→ **The request**
Turn the records from their first line through the line containing "[x=106, y=7]", inclusive, into a numbered list, leaving out blank lines.
====== Data to process
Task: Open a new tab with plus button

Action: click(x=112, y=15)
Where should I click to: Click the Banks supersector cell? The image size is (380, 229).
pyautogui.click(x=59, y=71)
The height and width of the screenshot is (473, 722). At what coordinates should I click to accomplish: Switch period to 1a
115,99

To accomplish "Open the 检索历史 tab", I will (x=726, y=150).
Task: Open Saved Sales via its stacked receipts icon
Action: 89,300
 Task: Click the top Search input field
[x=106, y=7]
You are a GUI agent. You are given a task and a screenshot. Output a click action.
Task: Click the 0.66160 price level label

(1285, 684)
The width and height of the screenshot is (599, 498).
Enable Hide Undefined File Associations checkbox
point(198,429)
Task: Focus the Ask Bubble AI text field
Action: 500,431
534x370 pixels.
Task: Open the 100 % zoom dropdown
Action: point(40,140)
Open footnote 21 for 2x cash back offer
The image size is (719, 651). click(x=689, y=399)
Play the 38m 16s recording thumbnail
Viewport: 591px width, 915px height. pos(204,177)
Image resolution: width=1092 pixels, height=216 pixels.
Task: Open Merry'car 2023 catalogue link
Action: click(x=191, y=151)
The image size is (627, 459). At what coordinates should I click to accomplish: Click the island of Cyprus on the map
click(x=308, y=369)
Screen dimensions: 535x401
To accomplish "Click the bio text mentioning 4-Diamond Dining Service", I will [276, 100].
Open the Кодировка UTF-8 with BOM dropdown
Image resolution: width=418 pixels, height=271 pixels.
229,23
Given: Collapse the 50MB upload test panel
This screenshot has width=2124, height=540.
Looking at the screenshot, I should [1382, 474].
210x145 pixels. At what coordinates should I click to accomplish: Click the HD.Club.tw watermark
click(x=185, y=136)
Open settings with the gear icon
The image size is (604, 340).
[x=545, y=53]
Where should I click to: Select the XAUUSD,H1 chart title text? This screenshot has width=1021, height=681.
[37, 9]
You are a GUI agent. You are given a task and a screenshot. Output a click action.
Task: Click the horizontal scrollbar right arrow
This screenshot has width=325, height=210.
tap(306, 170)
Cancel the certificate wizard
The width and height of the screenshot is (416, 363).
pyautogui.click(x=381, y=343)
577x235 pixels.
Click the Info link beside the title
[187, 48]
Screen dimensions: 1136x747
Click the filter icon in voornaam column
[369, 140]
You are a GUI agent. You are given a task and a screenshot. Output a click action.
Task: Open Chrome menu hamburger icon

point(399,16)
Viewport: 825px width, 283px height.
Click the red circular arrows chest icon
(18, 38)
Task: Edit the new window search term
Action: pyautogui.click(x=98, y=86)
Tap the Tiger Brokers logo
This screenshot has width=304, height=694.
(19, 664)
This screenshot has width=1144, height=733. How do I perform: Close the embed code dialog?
============
→ **Written response**
1. Task: Open a new tab with plus button
2. Action: click(x=112, y=15)
3. Where should I click to: Click the Banks supersector cell? The image size is (380, 229).
4. pyautogui.click(x=59, y=71)
5. The height and width of the screenshot is (473, 722). At what coordinates should I click to accomplish: Switch period to 1a
6. 115,99
7. To accomplish "Open the 检索历史 tab", I will (x=726, y=150).
8. Task: Open Saved Sales via its stacked receipts icon
9. Action: 89,300
10.  Task: Click the top Search input field
11. [x=106, y=7]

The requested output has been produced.